(Stored data entries)
========================================
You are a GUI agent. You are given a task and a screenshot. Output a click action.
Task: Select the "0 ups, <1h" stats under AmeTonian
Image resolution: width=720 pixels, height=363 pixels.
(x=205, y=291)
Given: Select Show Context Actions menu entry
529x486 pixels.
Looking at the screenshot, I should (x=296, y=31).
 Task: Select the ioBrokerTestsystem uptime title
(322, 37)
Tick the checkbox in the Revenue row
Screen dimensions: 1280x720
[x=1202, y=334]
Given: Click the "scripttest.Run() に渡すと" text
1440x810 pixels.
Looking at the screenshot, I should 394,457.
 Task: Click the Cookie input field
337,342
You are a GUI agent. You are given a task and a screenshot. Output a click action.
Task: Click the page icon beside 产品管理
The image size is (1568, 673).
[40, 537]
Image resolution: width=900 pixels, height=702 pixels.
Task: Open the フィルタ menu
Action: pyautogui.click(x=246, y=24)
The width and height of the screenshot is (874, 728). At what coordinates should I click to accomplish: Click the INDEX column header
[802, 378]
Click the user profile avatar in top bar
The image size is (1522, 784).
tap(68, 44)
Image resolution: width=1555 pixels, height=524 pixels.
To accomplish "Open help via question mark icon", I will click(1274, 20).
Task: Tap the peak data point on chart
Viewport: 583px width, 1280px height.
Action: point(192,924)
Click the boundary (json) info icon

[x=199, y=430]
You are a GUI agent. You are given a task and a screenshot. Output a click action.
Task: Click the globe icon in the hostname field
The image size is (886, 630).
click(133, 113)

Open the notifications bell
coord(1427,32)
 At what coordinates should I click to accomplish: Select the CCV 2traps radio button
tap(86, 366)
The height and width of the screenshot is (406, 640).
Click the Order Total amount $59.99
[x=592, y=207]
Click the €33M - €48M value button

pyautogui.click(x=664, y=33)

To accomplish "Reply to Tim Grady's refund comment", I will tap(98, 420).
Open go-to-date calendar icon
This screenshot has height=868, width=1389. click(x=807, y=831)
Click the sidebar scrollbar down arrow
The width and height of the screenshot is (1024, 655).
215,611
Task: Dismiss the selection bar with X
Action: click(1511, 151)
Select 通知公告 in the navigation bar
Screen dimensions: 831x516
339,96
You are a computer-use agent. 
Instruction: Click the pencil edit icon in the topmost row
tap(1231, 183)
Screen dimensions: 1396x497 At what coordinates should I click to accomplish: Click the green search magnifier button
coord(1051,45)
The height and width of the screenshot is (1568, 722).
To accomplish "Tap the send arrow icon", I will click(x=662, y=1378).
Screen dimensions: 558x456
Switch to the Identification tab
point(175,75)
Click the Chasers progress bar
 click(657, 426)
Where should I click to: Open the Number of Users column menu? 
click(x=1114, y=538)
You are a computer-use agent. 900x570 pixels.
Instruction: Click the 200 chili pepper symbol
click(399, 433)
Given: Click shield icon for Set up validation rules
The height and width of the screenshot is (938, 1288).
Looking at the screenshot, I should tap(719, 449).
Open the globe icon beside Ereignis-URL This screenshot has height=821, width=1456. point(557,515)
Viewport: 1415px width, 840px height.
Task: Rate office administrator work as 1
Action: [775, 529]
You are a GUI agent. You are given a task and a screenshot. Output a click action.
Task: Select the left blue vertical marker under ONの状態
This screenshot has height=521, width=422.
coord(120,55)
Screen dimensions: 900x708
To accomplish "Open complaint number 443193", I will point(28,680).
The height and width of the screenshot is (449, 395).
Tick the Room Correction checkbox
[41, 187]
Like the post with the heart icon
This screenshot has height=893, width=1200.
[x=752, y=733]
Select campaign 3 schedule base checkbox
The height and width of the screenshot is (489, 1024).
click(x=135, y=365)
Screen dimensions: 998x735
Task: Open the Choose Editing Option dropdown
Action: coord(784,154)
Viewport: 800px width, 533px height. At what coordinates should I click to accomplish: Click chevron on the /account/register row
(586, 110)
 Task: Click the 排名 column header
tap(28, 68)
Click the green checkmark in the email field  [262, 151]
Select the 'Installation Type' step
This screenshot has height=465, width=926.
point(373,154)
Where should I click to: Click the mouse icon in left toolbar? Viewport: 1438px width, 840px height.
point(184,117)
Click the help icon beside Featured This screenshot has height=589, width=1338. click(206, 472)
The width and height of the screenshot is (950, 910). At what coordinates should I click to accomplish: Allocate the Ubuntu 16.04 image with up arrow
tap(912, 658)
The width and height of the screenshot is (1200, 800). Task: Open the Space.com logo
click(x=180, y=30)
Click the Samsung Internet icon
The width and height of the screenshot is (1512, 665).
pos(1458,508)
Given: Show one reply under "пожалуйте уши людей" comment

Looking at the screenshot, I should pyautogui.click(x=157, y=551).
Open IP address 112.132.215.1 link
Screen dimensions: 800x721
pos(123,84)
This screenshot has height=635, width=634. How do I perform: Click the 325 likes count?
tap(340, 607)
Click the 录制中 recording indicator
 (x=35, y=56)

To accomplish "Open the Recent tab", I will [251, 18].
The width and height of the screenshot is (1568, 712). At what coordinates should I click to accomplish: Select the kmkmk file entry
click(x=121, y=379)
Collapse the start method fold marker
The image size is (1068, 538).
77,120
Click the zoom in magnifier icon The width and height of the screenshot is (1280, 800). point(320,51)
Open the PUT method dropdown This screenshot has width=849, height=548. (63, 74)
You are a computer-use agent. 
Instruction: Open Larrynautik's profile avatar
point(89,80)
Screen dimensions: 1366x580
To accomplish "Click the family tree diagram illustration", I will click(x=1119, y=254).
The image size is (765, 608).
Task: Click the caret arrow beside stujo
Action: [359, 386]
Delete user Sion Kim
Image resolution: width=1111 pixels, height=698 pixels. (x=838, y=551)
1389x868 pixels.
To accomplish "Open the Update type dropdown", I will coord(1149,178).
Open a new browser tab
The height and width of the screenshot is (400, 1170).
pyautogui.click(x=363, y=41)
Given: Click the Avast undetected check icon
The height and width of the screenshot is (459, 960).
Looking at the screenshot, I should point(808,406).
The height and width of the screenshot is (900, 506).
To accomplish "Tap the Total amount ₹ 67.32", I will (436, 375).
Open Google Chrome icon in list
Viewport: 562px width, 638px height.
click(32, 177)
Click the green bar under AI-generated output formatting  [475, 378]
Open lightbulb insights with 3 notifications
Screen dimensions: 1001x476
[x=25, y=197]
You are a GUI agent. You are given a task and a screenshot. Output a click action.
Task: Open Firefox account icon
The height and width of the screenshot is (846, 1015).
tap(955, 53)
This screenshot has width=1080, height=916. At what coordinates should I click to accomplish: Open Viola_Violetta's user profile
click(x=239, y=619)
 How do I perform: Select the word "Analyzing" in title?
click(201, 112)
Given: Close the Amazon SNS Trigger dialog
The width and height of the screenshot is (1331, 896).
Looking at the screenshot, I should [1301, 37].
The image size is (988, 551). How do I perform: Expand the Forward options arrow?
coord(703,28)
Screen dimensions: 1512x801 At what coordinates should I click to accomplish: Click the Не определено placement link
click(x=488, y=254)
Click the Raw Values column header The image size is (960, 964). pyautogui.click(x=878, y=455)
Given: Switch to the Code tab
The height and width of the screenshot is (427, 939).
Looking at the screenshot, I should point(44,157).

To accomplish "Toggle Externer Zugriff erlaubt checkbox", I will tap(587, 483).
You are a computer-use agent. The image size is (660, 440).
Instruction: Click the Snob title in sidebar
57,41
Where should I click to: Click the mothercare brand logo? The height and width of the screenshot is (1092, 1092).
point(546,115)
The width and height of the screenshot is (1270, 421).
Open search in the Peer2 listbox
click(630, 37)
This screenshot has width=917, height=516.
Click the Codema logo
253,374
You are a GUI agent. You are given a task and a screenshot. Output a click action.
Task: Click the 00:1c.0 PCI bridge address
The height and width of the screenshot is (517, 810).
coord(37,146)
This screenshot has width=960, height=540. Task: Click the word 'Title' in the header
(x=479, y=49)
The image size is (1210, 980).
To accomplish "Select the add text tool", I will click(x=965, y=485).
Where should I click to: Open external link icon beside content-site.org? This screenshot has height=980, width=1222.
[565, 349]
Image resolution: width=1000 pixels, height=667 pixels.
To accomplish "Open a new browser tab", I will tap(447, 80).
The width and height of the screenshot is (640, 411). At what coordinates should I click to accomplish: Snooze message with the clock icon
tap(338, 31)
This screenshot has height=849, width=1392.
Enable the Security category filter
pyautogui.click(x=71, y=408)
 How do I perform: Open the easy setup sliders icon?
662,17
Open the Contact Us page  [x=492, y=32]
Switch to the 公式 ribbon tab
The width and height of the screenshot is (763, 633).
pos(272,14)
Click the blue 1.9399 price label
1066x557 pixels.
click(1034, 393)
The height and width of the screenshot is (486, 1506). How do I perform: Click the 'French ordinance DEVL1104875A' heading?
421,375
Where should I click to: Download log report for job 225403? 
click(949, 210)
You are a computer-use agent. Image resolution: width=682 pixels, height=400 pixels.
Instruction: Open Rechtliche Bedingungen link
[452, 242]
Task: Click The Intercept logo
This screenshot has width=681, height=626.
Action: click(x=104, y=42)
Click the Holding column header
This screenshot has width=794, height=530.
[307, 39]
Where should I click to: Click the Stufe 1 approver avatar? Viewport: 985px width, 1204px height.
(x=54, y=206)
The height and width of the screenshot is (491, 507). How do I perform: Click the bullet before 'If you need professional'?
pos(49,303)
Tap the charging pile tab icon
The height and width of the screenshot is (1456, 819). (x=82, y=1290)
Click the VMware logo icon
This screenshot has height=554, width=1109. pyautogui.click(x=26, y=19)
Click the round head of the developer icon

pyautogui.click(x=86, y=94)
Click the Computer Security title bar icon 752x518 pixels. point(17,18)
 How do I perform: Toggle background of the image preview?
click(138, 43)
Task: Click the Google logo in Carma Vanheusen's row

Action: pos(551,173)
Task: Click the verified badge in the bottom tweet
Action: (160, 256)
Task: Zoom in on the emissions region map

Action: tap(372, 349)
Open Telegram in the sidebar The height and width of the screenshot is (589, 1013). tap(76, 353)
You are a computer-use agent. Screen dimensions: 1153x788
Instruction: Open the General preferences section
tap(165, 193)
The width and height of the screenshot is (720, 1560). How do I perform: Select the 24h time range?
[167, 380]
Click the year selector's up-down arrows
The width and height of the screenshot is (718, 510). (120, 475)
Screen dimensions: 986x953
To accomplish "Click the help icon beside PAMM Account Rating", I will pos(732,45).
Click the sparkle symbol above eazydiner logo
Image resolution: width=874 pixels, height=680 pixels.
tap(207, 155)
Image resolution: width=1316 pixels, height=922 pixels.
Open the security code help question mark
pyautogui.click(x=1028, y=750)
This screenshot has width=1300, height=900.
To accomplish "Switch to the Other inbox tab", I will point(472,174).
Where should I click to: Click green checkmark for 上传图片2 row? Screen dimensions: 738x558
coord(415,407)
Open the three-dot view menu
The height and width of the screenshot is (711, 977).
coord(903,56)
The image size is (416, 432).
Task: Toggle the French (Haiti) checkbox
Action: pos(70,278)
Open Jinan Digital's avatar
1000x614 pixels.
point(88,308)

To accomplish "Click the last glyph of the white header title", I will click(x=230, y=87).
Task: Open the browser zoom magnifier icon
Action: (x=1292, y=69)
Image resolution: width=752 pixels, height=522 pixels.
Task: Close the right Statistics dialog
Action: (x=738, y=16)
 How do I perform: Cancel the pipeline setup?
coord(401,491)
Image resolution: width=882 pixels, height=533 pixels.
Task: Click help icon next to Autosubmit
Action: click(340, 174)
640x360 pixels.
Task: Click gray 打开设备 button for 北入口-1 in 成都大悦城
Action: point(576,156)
========================================
■ Exercise objective
Return, unchanged, the run of lines above that opens with the line containing "Like the post with the heart icon" and closes with the line containing "Click the help icon beside Featured". Include both.

■ Exercise answer
Like the post with the heart icon
This screenshot has height=893, width=1200.
[x=752, y=733]
Select campaign 3 schedule base checkbox
The height and width of the screenshot is (489, 1024).
click(x=135, y=365)
Screen dimensions: 998x735
Task: Open the Choose Editing Option dropdown
Action: coord(784,154)
Viewport: 800px width, 533px height. At what coordinates should I click to accomplish: Click chevron on the /account/register row
(586, 110)
 Task: Click the 排名 column header
tap(28, 68)
Click the green checkmark in the email field  [262, 151]
Select the 'Installation Type' step
This screenshot has height=465, width=926.
point(373,154)
Where should I click to: Click the mouse icon in left toolbar? Viewport: 1438px width, 840px height.
point(184,117)
Click the help icon beside Featured This screenshot has height=589, width=1338. click(206, 472)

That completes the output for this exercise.